Mehr als 220.000 Euro verdient
Der Prozess vor dem Landgericht Gera läuft seit rund sechs Monaten. Die neun Angeklagten sollen den vorwiegend aus Osteuropa stammenden Ausländern von April 2006 bis Juni 2009 über Scheingesellschaften Aufenthaltsgenehmigungen verschafft haben. Bei dem Hauptangeklagten handelt es sich um einen Rechtsanwalt. Insgesamt soll er mit der Masche 222.000 Euro verdient haben. Die übrigen Angeklagten, zu denen auch zwei Mitarbeiter der Ausländerbehörde gehören, bekamen etwa 51.000 Euro. Das Urteil in dem Prozess wird nicht vor Juli erwartet.
Unterdessen stoppten Fahnder der Polizei auf der Autobahn 8 bei Raubling im Kreis Rosenheim ein Fahrzeug mit zehn Personen. Bei einer Kontrolle konnten sich nur die beiden Fahrer ausweisen. Ihre acht Begleiter, darunter vier Kinder im Alter von einem bis zwölf Jahren, hatten dagegen keine Papiere dabei. Ersten Erkenntnissen zufolge handelt es sich bei ihnen um zwei afghanische Familien und eine mitreisende, ebenfalls aus Afghanistan stammende Frau.
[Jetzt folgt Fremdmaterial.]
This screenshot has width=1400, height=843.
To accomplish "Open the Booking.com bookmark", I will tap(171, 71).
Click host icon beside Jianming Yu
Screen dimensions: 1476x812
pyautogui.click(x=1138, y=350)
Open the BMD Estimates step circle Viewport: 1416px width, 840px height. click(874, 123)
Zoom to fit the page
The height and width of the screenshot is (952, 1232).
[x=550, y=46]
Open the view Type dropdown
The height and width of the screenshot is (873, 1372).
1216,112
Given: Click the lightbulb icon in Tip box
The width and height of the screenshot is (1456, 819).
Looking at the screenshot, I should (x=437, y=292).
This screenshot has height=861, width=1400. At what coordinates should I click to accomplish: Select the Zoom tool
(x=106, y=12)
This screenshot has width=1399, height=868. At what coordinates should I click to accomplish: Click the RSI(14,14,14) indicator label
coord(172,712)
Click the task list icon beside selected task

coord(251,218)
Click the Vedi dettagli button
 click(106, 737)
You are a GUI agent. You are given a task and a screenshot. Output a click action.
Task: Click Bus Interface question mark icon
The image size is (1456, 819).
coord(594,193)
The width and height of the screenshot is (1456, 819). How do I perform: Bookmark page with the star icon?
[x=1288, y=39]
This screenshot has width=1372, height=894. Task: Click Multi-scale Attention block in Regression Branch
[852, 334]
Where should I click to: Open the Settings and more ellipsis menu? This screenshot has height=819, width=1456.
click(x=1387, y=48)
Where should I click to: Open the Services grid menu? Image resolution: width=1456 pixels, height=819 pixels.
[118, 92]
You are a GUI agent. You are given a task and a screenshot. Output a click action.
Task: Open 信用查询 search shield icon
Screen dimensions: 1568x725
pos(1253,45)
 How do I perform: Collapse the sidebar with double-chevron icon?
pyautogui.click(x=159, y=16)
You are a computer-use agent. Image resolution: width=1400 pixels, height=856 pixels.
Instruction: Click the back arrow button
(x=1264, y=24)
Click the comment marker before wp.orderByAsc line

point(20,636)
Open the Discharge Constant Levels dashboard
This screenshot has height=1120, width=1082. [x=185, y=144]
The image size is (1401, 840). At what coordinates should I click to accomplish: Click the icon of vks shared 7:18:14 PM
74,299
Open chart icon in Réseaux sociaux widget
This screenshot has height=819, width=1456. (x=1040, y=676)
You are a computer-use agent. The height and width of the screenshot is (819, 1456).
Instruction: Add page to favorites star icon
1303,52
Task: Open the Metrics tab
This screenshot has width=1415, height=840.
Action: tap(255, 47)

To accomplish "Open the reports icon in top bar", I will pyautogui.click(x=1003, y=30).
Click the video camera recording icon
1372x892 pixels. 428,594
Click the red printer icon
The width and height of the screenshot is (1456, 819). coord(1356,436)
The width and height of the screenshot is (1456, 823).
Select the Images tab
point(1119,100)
Wegen des Verdachts der illegalen Einreise wurden die acht Personen angezeigt. Die beiden aus Italien stammenden Fahrer müssen sich wegen Einschleusens von Ausländern verantworten.
Gute Geschäfte
Das Schleusen ist nach Angaben des Bundeskriminalamtes (BKA) für die Banden ein lukratives Geschäft. Es käme durchaus vor, dass bis zu 20.000 Euro gezahlt würden, um in den Westen geschleust zu werden, bestätigte BKA-Sprecher Gerhard Salmen. Die Schleuserbanden seien professionell organisiert. Einige Mitglieder erstellten falsche Pässe, andere seien als Werber vor Ort. Da viele derjenigen, die illegal in den Westen wollten, gar nicht genügend Geld hätten, bestehe bei einigen Schleuserbanden die Möglichkeit, einen Kredit aufzunehmen und dann abzubezahlen.